Les abeilles numériques, ça pique ?
Si les abeilles risquent de se faire discrètes dans le monde réel, elles colonisent les mondes virtuels comme Minecraft ou Animal Crossing. Ne vous attendez pas à trop de réalisme cependant : les abeilles d’Animal Crossing ne piquent pas, et celles de Minecraft délivrent des points d’expérience… quand elles sont tuées (mais on peut quand même récupérer leur miel sous certaines conditions).
Évoquant plus directement la préservation des abeilles, Guerlain a lancé une collection de NFT, des œuvres d’art numérique, intitulées Cryptobees. Pas de traits de pinceaux, mais une composition sur silhouette d’abeille qui mêle images de fleurs, textures de matériaux géologiques et coordonnées géographiques. En achetant une Cryptobee (en crypto-monnaie uniquement), les collectionneurs techno-écolo financent « le réensauvagement de 28 hectares de réserve naturelle ». Vous êtes un peu perdus ? C’est normal.
Toute la culture n’est cependant pas adepte de ce que l’on appelle parfois le techno-solutionnisme, l’idée que la technologie peut répondre à tous les problèmes que nous rencontrons, dont le changement climatique, sans que nous ayons à modifier nos modes de vie. Dans l’épisode « Haine Virtuelle » de 2016, la série dystopique Black Mirror nous met en garde contre la tentation de remplacer les abeilles par des robots.

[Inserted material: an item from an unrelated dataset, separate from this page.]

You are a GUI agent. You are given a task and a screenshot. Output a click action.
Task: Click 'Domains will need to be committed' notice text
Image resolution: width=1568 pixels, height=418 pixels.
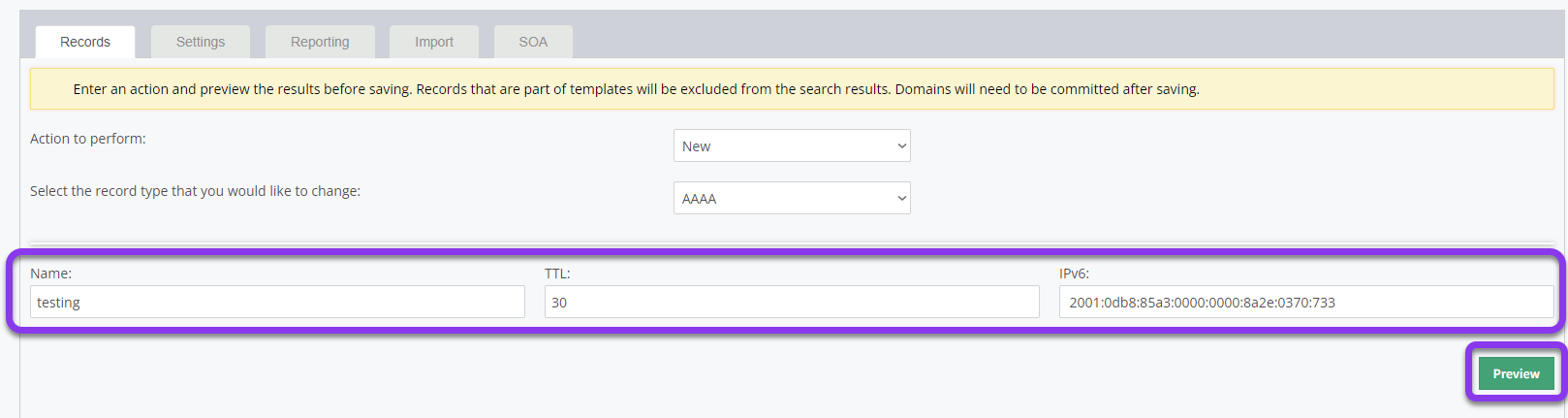[1047, 89]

En 2018, le géant du commerce américain Walmart déposait précisément un brevet pour des robots qui pourraient polliniser les fleurs à la place des abeilles…
Avant de s’envoler vers de nouveaux horizons, une dernière citation - véridique et poétique, issue du délicieux Dictionnaire des mots tordus de Zep. « Abeille : Petit insecte capable de fabriquer du ciel ».